Dieron algunos pasos juntos, se encontraron en medio de la confusión, cercados por los policías. Un agente avanza hacia Anália, Kalil se le pone delante, la muchacha corre, no sabe adonde ir, está como atontada. Desde lo alto, una voz masculina le susurra al oído:

—A la iglesia en seguida, hermosa hija de Piauitinga.

Llega con la brisa de la noche una voz melodiosa, cantarina y al mismo tiempo dulce e imperativa. Corriendo, Anália se dirige a la iglesia pero los polis ocupan la escalinata e impiden el paso de las mujeres. ¿Cómo cruzar? Cómo, ni ella sabe, pero la subió.

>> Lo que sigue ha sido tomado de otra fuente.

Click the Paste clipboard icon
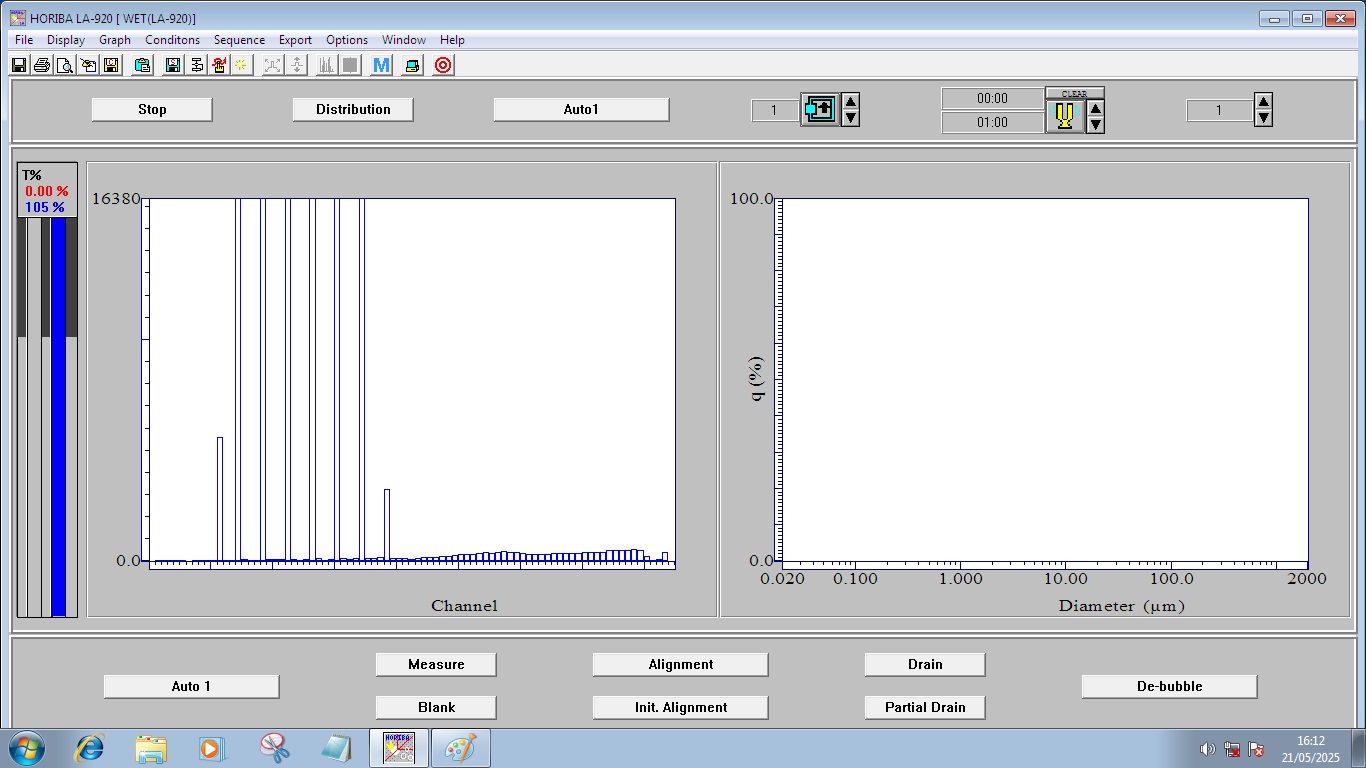point(141,65)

Se sintió tomada en los brazos de un muchacho joven, un conocido de vista, pero ¿de dónde lo conocía y quién era? De pronto, estaban del otro lado, ella y la imagen de San Onofre, por la puerta semiabierta de la iglesia, las dos sanas y salvas. Desde allí espió y vio a Kalil llevado por dos policías hasta un celular. Quiere correr hasta su amante, pero las otras mujeres se lo impiden, la arrastran dentro del templo, reciben a la imagen en triunfo. Llorando, Anália se refugia en los brazos de Tereza Batista.

—No llores, chiquilla, todo va bien —la consuela Tereza—. A él no van a tenerlo preso mucho tiempo. Doña Paulina también está presa, hay mucha gente. Pero nadie abrió el burdel.